Have you ever wondered why conversational AIs like ChatGPT give polite denials like “Sorry, we can't do that”? offer a limited view of the reasoning behind their model's engagement rules.
Large-scale language models (LLMs) have no naturally occurring limits on what they can or will say. That's part of why they are so versatile, but also why they hallucinate and are easily tricked.
AI models that interact with the public need to have some guardrails about what they should and shouldn't do, but it's surprising to define these, let alone enforce them. It's quite a difficult task.
If someone asked an AI to generate a bunch of false claims about a public figure, the AI would refuse, right? What if you are creating a ?
What if someone asks for a laptop recommendation? It should be objective, right? But what if that model is being deployed by a laptop manufacturer who only wants it to respond on their own devices?
All AI manufacturers are looking for efficient ways to overcome these challenges and control their models without rejecting completely normal requests. But they rarely share exactly how they do it.
OpenAI bucks this trend a bit by exposing what it calls a “model specification,” a collection of high-level rules that indirectly governs ChatGPT and other models.
There are meta-level goals, some hard-and-fast rules, and some general behavioral guidelines, but it is clear that, strictly speaking, these are not what the model has in place. OpenAI plans to develop specific instructions to accomplish what these rules describe in natural language.
This is an interesting look at how companies set priorities and deal with edge cases. And there are many examples of how they play out.

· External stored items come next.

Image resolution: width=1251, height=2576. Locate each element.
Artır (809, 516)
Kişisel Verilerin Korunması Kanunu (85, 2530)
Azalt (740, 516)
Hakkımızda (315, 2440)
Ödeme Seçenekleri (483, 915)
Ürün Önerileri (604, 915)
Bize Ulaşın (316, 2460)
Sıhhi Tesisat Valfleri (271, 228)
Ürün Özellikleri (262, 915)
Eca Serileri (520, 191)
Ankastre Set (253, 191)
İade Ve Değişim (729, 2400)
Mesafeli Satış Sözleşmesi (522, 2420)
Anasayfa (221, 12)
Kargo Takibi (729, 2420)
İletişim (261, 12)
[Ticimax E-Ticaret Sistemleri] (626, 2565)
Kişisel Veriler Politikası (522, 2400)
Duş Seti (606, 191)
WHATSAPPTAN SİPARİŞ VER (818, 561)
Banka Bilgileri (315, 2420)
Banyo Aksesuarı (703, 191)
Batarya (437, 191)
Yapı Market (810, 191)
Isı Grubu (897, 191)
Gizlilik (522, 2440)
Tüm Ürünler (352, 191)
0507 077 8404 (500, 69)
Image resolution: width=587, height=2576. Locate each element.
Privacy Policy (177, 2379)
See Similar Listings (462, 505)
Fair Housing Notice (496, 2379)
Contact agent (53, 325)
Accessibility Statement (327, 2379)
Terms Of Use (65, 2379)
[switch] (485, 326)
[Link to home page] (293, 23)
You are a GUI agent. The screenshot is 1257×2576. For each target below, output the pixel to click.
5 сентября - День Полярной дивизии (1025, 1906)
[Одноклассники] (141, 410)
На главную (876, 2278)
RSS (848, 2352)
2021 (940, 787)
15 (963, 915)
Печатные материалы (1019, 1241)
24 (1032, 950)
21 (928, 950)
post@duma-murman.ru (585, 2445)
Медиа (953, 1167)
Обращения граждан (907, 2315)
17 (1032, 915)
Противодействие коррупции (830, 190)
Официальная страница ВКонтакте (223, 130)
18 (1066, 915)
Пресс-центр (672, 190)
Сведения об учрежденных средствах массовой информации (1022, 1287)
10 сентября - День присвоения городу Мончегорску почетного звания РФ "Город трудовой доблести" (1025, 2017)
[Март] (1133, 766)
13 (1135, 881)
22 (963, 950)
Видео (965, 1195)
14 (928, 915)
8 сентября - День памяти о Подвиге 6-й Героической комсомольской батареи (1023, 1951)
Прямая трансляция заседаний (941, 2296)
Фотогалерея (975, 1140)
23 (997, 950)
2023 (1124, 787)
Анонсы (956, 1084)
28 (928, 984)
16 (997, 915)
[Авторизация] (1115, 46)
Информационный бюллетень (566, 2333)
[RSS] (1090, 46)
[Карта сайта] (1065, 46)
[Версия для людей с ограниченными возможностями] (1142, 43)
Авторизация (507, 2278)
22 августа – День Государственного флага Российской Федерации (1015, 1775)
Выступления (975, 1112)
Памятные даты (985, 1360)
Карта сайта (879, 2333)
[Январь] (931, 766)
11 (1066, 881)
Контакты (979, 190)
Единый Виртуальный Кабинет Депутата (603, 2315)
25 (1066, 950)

For example, OpenAI clearly states that developer intent is essentially the supreme law. So one version of his chatbot running GPT-4 could provide an answer when asked a math problem. However, if the chatbot has been configured by the developer to not simply provide answers directly, we suggest exploring a step-by-step solution instead.
Image credit: OpenAI
Conversational interfaces may also refuse to talk about things they aren't authorized to nip manipulation attempts in the bud. Why should we ask our kitchen assistants to give their opinion on America's involvement in the Vietnam War? Why should a customer service chatbot agree to help you create an erotic paranormal novella in progress? Shut it down.
They also obsess over privacy issues, such as asking for someone's name or phone number. As OpenAI points out, it's clear that public figures like mayors and MPs need to provide contact details, but what about local businesses? Maybe that's OK. Probably. But what about employees of certain companies or members of political parties? Probably not.
Choosing when and where to draw the line is not easy. Nor do we create instructions for the AI to follow the resulting policies. And these policies are bound to fail all the time, either because people learn to work around them or because they stumble upon unaccounted for edge cases.
OpenAI doesn't show it all here, but it's good to see how these rules and guidelines are set and why they're set clearly, if not necessarily comprehensively. Useful for users and developers.